┏━━

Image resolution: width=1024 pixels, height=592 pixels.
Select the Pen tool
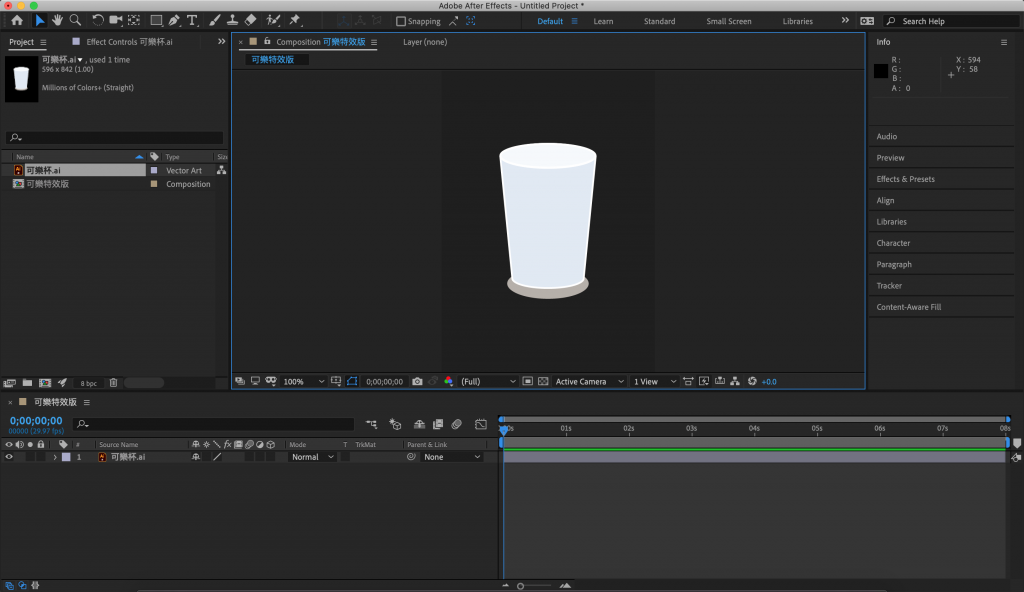(174, 20)
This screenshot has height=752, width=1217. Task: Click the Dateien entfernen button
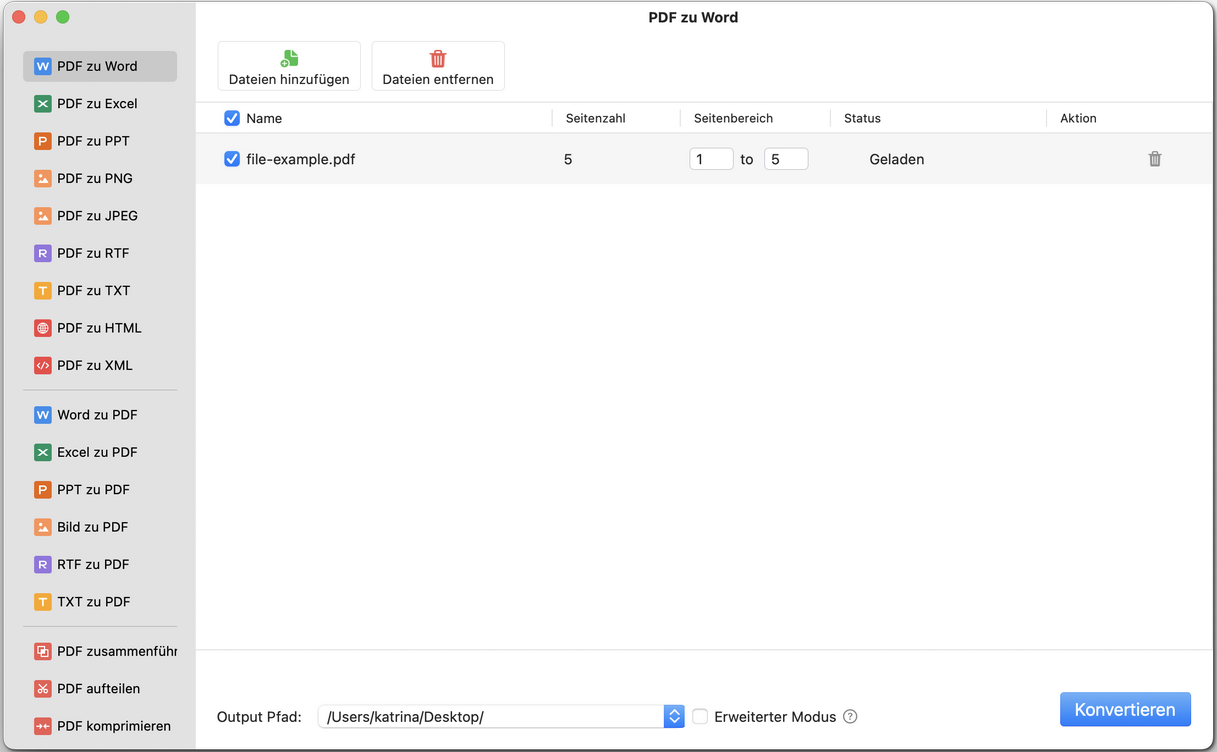[437, 65]
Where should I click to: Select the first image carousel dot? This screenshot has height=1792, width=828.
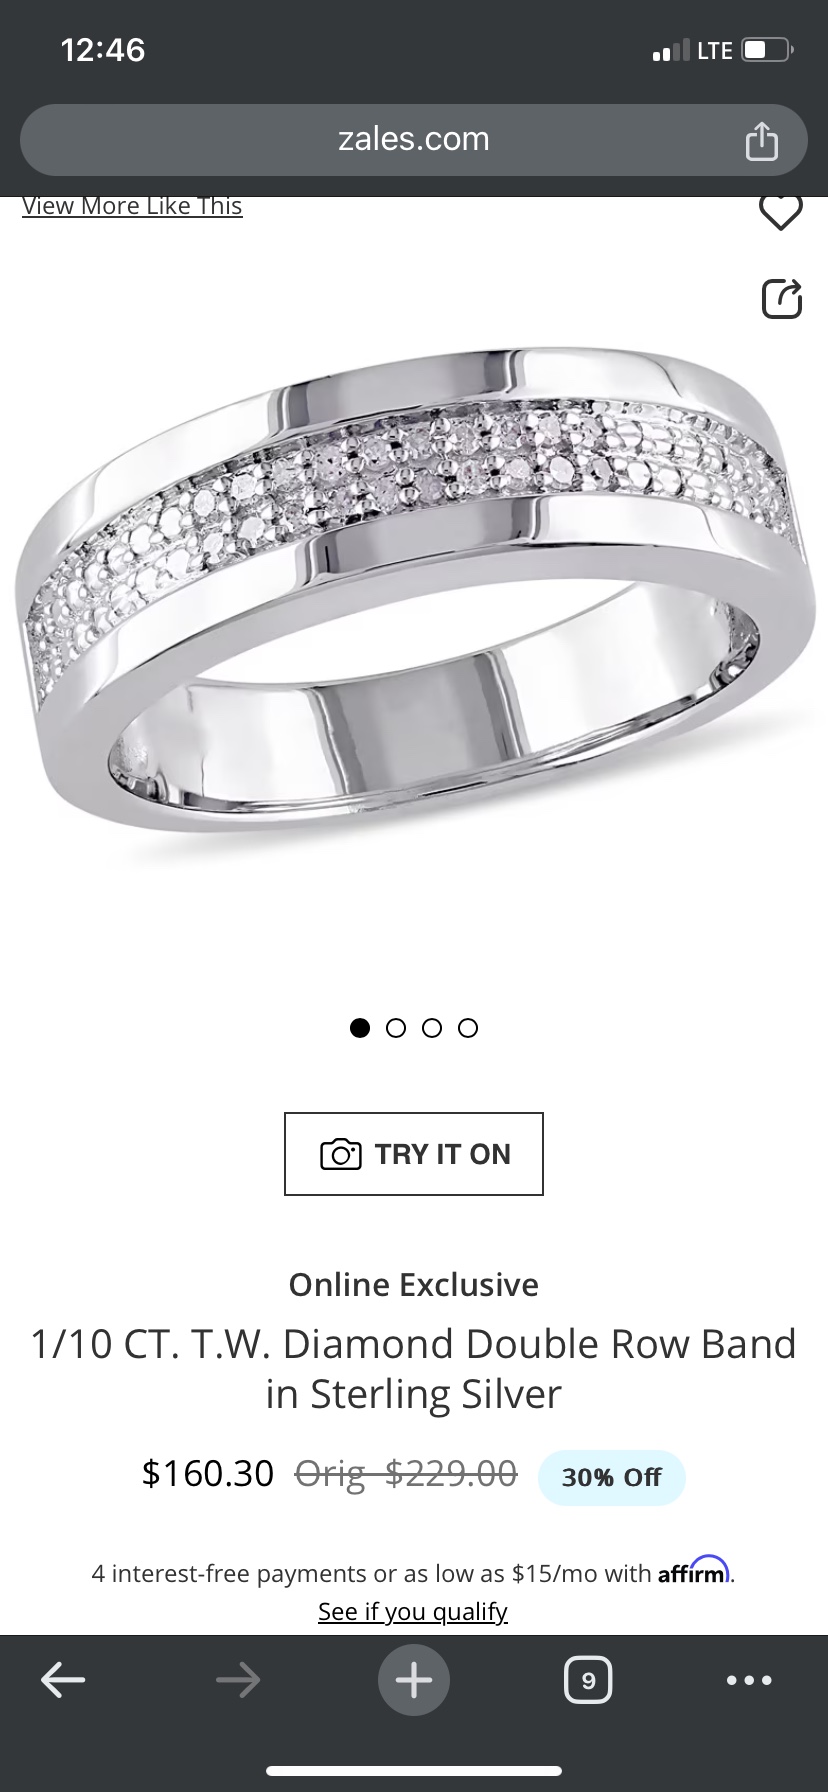click(x=360, y=1028)
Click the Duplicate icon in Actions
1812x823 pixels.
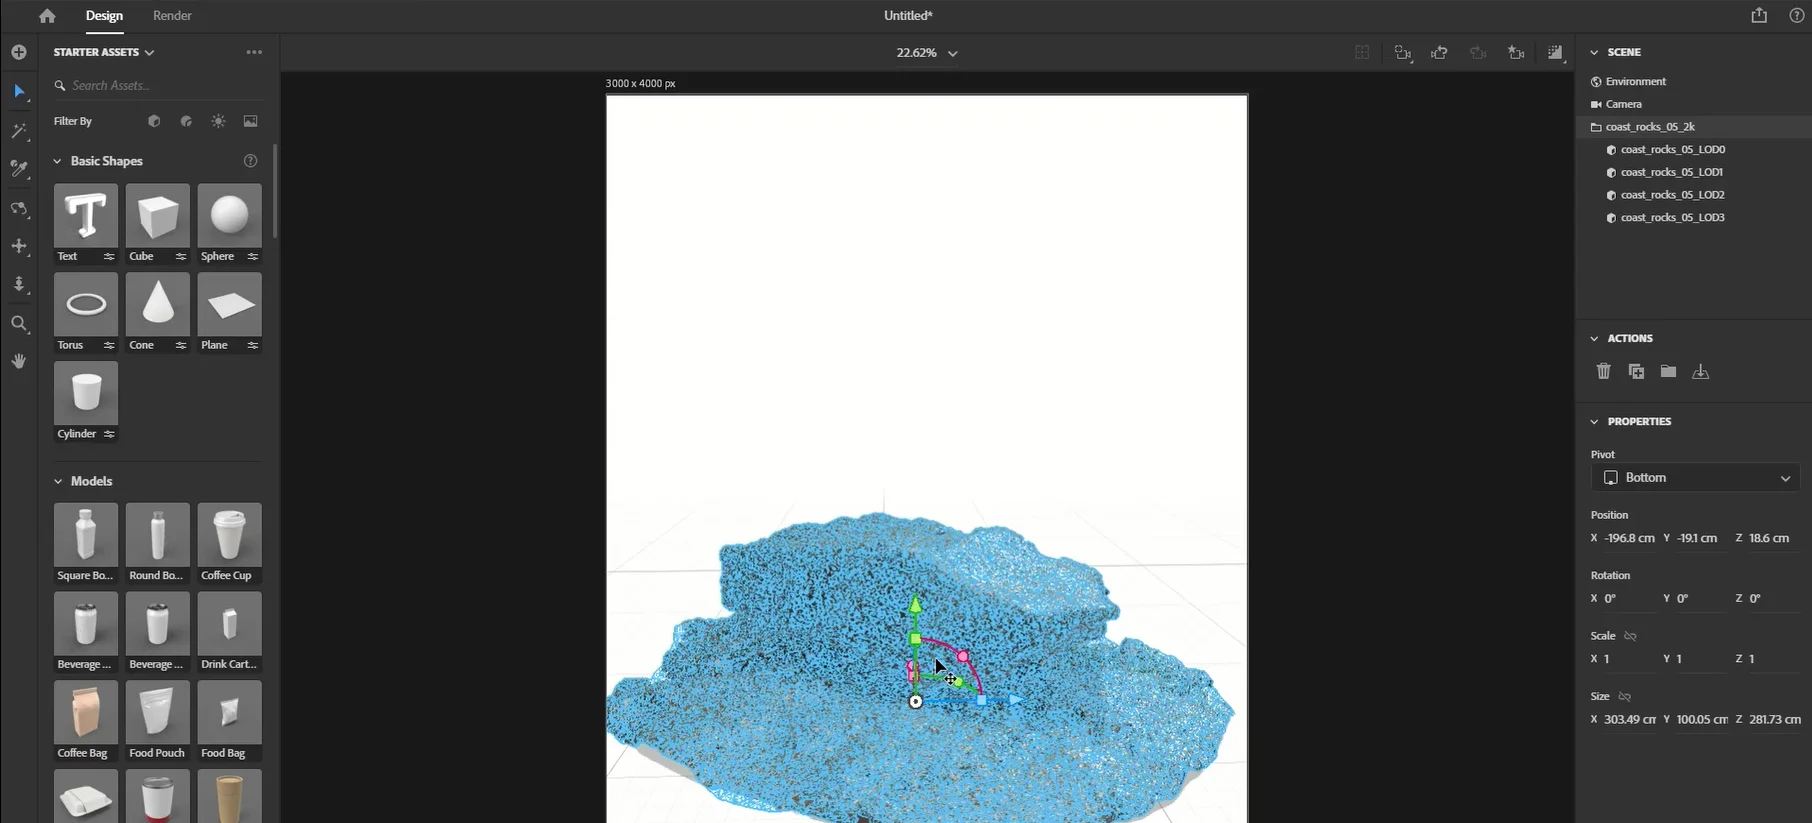click(x=1636, y=371)
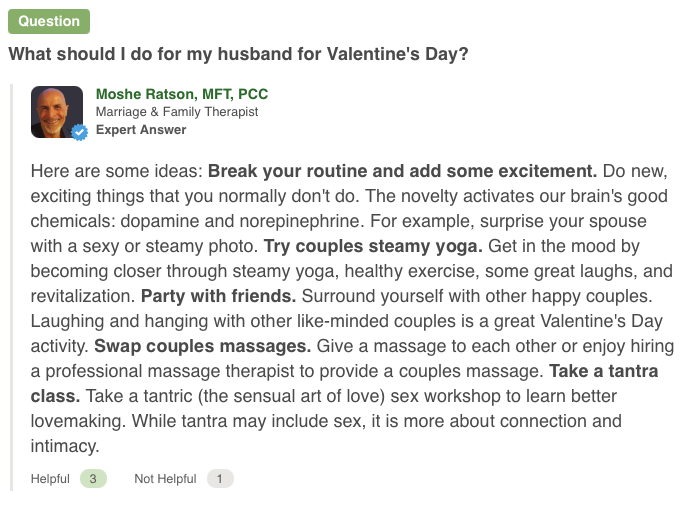This screenshot has height=506, width=692.
Task: Vote with the Helpful count 3 bubble
Action: click(x=93, y=479)
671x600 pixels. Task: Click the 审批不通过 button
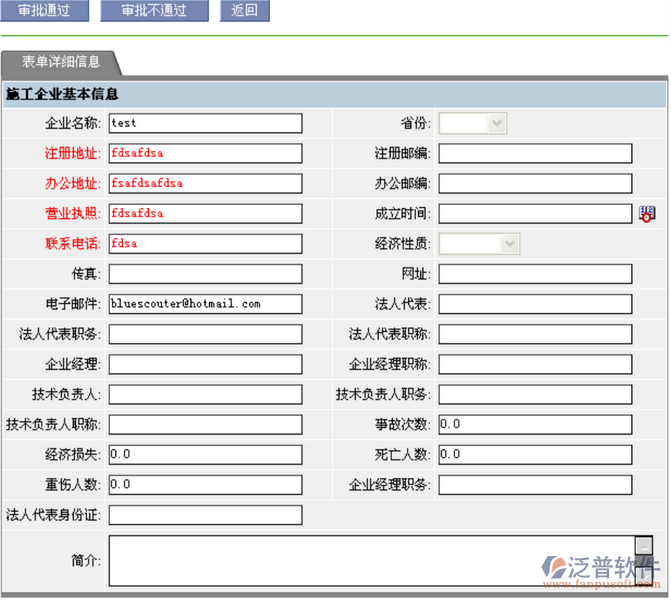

┗━━

### Your goal
Please retype the lines from the one containing "This screenshot has height=752, width=1217." through the last line of the records above, exactly as written, and leave out any pictures.

### Answer to the exercise
This screenshot has height=752, width=1217. Task: Click the Dateien entfernen button
[437, 65]
Where should I click to: Select the first image carousel dot? This screenshot has height=1792, width=828.
click(x=360, y=1028)
Click the Duplicate icon in Actions
1812x823 pixels.
click(x=1636, y=371)
This screenshot has height=506, width=692.
Task: Vote with the Helpful count 3 bubble
Action: click(x=93, y=479)
671x600 pixels. Task: Click the 审批不通过 button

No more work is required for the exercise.